* **Request**
Please list every line of the entries containing the string "label", matching case exactly.

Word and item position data
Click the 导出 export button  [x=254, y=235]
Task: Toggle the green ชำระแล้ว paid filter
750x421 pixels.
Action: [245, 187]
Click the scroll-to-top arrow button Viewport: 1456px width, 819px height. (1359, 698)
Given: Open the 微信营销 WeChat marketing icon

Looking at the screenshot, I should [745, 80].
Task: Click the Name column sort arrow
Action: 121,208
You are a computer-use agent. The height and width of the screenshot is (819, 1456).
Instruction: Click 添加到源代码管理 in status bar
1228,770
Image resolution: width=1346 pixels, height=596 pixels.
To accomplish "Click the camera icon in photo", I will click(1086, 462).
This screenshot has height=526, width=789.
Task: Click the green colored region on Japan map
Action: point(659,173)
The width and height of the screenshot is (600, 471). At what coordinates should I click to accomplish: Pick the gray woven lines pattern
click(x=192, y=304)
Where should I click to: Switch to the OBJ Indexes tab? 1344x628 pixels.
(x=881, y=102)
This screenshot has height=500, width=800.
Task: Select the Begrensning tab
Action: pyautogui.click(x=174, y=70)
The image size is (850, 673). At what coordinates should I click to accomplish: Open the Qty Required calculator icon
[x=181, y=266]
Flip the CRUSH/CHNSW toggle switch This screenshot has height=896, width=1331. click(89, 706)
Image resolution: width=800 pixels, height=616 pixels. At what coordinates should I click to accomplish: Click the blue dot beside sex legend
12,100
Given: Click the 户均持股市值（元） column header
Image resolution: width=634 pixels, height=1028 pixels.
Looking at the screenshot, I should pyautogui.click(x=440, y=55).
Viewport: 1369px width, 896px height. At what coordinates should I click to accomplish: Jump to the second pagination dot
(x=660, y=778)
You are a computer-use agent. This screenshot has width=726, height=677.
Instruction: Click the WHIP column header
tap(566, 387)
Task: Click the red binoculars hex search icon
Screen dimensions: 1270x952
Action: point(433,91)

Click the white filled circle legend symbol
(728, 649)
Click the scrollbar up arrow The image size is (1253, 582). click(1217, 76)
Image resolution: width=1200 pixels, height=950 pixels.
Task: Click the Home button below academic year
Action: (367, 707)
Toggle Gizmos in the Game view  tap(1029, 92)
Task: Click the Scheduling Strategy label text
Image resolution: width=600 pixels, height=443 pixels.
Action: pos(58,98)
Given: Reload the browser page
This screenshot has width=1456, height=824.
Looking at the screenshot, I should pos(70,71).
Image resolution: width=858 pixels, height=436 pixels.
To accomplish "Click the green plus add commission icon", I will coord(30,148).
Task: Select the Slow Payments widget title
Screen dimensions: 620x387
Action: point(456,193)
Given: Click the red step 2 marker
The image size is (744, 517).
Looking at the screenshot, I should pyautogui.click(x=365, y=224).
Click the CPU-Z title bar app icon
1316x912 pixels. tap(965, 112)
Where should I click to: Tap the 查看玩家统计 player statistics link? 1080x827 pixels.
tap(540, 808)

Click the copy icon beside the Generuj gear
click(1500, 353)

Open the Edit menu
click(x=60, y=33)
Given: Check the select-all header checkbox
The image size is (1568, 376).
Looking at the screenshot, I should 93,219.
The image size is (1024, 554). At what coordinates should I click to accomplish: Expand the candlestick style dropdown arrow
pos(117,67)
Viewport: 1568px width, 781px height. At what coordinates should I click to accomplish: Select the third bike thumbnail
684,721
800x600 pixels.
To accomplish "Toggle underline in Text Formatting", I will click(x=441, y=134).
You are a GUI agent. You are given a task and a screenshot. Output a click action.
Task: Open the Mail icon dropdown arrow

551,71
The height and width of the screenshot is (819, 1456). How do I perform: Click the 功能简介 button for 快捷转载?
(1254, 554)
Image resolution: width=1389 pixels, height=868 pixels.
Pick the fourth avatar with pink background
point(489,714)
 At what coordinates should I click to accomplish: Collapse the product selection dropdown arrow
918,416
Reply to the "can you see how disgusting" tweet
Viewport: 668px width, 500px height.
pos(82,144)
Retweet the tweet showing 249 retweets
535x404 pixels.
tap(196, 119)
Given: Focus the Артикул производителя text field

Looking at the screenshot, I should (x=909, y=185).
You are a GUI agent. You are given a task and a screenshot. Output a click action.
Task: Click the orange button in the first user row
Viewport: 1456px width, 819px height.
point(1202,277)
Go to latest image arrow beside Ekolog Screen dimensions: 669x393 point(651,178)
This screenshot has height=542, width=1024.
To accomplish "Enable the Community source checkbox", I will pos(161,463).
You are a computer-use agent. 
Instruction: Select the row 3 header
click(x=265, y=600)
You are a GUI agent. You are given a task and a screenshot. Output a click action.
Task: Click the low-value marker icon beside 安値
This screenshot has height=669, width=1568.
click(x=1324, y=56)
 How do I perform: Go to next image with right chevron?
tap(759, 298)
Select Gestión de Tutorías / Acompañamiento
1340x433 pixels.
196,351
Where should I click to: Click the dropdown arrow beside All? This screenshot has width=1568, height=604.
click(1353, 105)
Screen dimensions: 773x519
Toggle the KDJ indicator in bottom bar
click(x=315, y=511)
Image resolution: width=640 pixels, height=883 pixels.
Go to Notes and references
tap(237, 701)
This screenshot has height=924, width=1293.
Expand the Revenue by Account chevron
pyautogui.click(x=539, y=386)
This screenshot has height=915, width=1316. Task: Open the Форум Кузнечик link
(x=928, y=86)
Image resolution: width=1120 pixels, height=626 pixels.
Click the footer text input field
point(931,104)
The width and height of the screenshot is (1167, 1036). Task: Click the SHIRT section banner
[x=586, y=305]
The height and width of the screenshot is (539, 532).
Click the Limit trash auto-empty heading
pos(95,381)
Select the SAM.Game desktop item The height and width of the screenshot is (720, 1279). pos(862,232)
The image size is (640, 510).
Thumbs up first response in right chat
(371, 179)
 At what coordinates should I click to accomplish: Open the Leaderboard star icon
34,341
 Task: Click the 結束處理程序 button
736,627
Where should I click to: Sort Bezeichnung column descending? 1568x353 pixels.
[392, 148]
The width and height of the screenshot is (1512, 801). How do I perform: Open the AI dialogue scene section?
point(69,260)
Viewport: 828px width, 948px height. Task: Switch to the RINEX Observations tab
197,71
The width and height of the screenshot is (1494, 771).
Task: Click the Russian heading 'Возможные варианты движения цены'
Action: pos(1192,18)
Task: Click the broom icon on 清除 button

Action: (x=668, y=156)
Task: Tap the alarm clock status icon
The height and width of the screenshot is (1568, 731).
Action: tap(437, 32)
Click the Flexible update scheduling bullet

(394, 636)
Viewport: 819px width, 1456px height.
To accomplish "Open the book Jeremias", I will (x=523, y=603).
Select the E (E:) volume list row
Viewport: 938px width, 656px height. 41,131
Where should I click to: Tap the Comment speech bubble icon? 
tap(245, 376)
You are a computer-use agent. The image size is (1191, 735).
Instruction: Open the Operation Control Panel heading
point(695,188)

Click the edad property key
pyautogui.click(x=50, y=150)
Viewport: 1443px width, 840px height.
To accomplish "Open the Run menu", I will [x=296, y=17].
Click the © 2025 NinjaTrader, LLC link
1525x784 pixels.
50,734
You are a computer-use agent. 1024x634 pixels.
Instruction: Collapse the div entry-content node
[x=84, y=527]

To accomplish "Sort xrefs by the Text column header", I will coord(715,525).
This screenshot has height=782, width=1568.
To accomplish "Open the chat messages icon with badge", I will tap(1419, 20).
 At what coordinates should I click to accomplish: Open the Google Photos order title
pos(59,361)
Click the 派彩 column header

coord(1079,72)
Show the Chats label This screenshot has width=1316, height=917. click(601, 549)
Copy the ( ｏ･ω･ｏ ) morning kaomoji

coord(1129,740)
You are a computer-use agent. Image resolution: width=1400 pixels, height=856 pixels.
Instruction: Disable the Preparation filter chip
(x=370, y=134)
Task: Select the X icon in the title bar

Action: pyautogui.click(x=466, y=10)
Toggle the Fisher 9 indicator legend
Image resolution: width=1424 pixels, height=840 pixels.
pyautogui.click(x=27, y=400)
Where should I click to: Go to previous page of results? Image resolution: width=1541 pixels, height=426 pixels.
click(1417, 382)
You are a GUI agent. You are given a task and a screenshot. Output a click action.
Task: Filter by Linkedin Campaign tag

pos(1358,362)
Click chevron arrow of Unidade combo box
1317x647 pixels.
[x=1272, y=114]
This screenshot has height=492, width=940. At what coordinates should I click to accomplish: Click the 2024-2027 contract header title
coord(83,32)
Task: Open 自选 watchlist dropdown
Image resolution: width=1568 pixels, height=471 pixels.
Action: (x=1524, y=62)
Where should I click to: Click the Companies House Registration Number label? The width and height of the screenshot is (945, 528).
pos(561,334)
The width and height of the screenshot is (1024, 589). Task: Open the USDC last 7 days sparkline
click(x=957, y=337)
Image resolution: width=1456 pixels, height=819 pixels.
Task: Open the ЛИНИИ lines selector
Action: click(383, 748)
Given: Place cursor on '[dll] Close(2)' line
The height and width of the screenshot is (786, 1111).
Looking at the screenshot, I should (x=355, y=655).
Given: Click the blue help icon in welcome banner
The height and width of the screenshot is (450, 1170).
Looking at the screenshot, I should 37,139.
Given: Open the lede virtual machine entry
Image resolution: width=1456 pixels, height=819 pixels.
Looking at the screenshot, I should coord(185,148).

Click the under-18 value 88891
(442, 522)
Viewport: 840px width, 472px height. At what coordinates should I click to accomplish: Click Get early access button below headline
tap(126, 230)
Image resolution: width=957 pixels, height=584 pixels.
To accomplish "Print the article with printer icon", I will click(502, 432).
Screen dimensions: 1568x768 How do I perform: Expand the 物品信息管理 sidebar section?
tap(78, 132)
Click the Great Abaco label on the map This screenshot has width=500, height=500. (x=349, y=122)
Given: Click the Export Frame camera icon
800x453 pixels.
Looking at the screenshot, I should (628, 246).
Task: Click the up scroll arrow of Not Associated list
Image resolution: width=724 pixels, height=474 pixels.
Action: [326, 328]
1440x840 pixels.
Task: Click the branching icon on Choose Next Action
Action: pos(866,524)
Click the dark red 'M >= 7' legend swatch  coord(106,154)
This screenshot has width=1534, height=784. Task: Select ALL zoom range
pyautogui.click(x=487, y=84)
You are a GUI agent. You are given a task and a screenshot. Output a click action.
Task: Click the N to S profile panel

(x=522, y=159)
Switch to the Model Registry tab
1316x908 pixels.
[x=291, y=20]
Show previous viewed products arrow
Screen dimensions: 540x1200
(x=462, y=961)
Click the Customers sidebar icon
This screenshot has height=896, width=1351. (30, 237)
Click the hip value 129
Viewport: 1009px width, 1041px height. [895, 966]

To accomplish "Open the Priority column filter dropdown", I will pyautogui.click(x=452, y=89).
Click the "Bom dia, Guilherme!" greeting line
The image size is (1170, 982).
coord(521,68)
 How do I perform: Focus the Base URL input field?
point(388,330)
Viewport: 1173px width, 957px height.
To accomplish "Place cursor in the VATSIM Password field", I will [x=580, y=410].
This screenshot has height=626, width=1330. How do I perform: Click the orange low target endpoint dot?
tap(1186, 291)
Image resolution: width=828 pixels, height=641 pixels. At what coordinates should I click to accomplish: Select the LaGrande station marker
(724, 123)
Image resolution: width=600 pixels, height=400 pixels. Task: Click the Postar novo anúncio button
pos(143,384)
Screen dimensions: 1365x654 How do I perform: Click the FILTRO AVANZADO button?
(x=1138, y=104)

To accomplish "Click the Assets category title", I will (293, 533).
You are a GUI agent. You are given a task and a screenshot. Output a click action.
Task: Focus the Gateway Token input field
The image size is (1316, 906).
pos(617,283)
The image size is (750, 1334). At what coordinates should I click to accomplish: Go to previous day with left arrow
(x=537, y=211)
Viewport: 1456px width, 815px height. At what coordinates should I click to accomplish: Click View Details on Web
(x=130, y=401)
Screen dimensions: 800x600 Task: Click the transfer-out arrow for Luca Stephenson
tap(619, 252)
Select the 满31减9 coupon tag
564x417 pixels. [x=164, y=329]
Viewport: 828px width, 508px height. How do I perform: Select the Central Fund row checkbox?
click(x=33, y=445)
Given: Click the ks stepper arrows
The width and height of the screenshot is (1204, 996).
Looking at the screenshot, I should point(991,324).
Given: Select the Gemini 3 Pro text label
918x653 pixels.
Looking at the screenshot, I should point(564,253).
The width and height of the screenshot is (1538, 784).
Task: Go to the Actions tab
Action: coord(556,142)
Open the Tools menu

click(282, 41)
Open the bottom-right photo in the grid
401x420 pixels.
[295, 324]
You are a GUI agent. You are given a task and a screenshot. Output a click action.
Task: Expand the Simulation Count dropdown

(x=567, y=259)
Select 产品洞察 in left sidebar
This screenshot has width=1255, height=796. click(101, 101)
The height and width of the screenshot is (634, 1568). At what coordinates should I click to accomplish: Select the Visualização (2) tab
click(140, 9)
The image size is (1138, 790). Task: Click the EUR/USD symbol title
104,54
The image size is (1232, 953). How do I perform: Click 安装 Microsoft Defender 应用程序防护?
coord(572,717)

* **The solution**
Task: Click the Scheduling Strategy label text
Show the Chats label This screenshot has width=1316, height=917. click(601, 549)
Where should I click to: Click the Companies House Registration Number label? The width and height of the screenshot is (945, 528).
Click the Great Abaco label on the map This screenshot has width=500, height=500. (x=349, y=122)
Given: Select the Gemini 3 Pro text label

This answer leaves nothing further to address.